Examination of the Heart in Cardiomyopathy

The short-axis sectioning (bread loafing) method described above serves well for the examination of the cardiomyopathic heart. Cardiac hypertrophy and dilation may be demonstrated quite effectively by this method. If the left ventricular cavity measures >4 cm, excluding the papillary muscles, it is considered that the patient was in congestive heart failure prior to death even if there is no history to corroborate the autopsy findings. Left ventricular hypertrophy is said to be present if the LV wall measures >1.5 cm. On the other hand, if the left ventricular wall measures <1.5 cm but the heart weight is increased and the left ventricular cavity is enlarged, then there will be microscopic appreciation of myocyte hypertrophy.

Histologic examination of the myocardium is critical to determining the cause of the cardiomyopathy. Thus, in addition to sections of tissue with obvious gross pathology, samples of the walls of all four cardiac chambers, the septum, and papillary muscles should be taken. In the past, the right ventricle has been relatively ignored, but because of the greater awareness of right ventricular infarction and right ventricular dysplasia/cardiomyopathy, it should be a routine to examine the right ventricle carefully. For establishing the diagnosis of right ventricular cardiomyopathy, the most helpful single observation to make is one of fibrosis or scarring in the right ventricular wall with intermingling of fat; these lesions are most often seen in the inflow region of the right ventricle on the posterior wall or in the anterior wall of the right ventricular outflow tract.

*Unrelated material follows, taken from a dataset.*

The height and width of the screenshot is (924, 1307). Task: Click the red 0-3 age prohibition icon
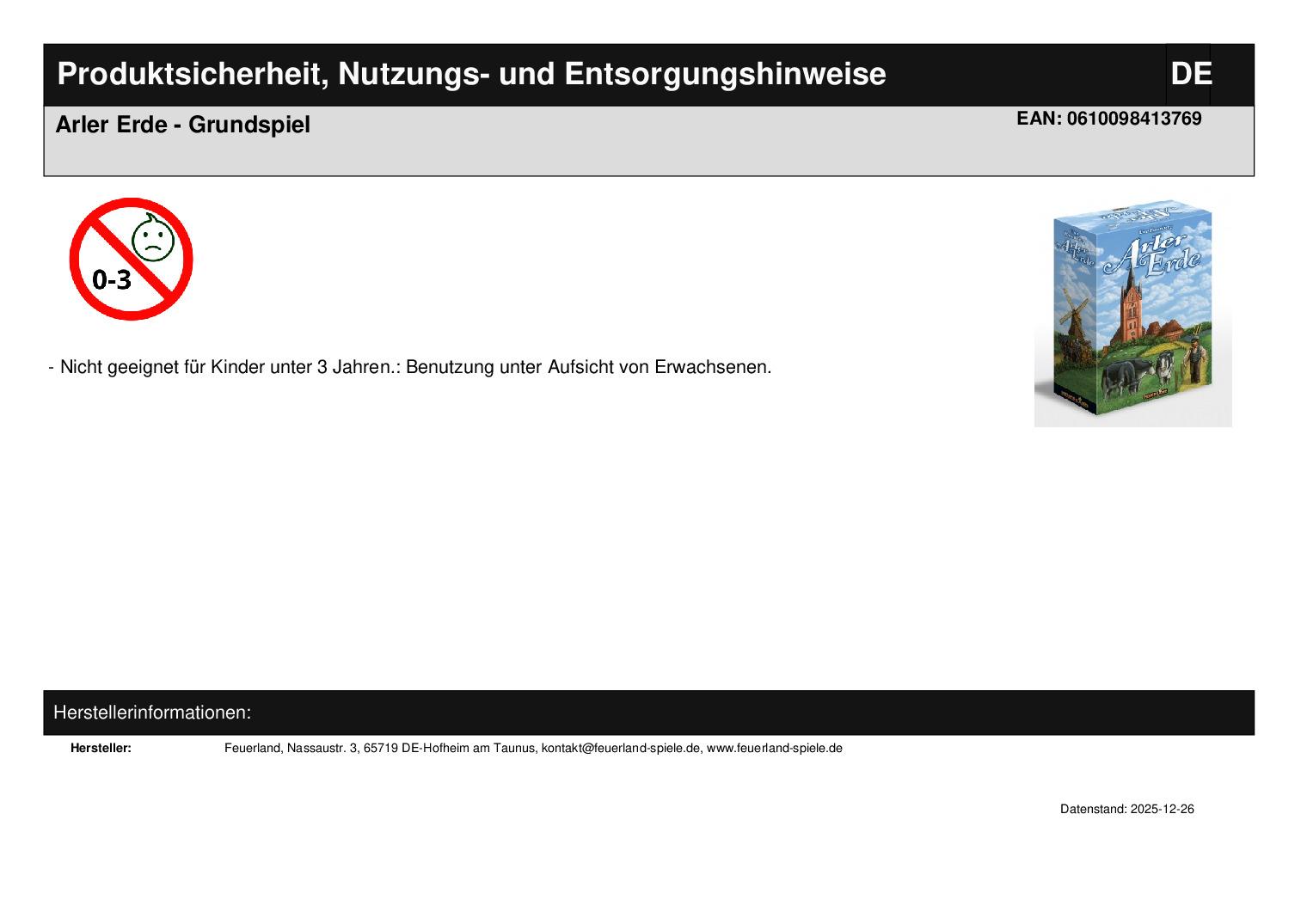[131, 259]
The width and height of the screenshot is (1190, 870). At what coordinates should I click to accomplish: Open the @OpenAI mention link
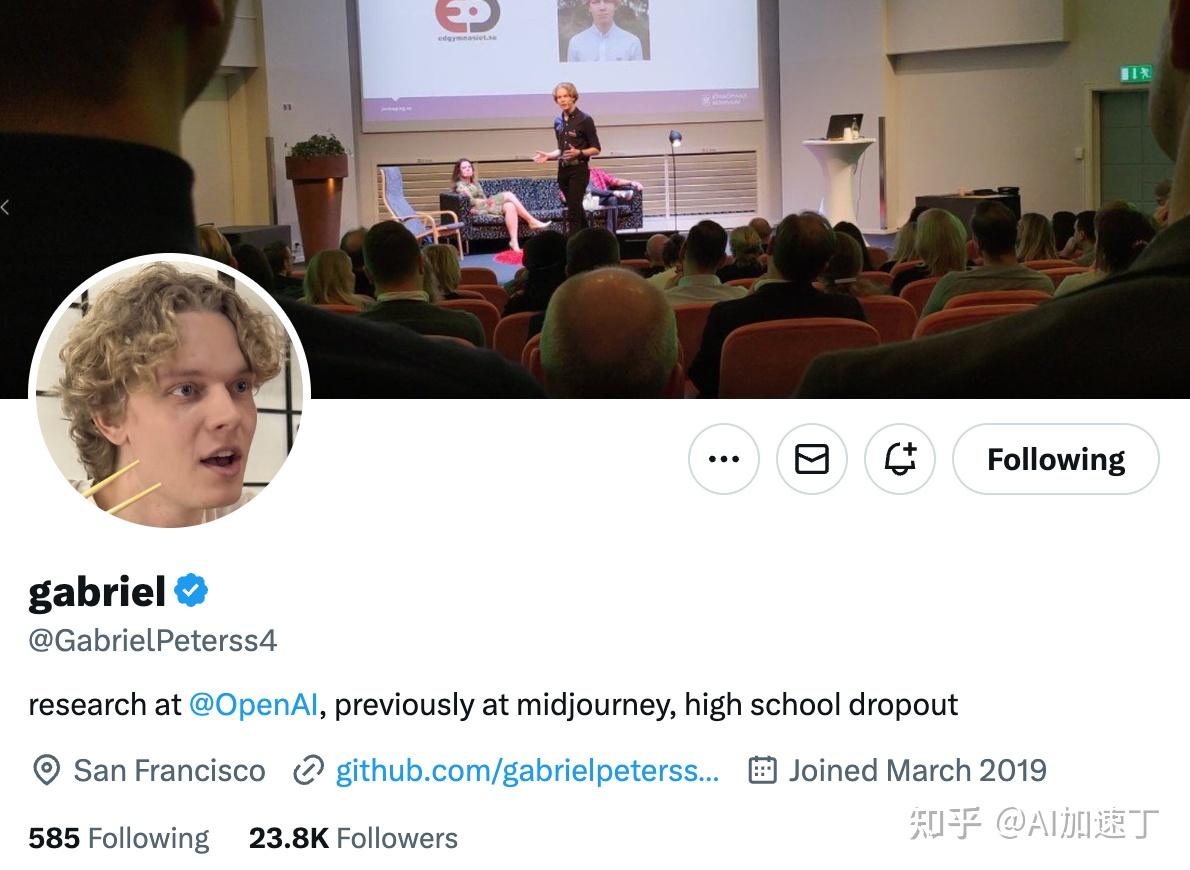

These lesions can be commonly appreciated grossly if a careful examination of the heart is carried out.

The heart also may be cut in four chamber view by cutting the heart from the apex to base, along the acute margin of the right ventricle and the obtuse margin of the left ventricle and continuing the plane of section through the atria (Figure 2.2.1.6). This four chamber view is best for evaluating the atrial and ventricular chamber size. In cases of hypertrophic cardiomy-opathy, the heart should be cut in the long axis view of the left ventricular outflow tract. The plane of dissection of the aortic valve leaflet is through the right coronary and the posterior non-coronary leaflets, the anterior and the posterior mitral leaflets, the posterior and the anterior left atrial wall, ventricular septum, posterolateral wall of LV and the anterior right ventricular wall (Figure 2.2.1.7). Sections to determine the presence of fibromuscular disarray are taken in the transverse plane, usually from the septal location with the largest dimension.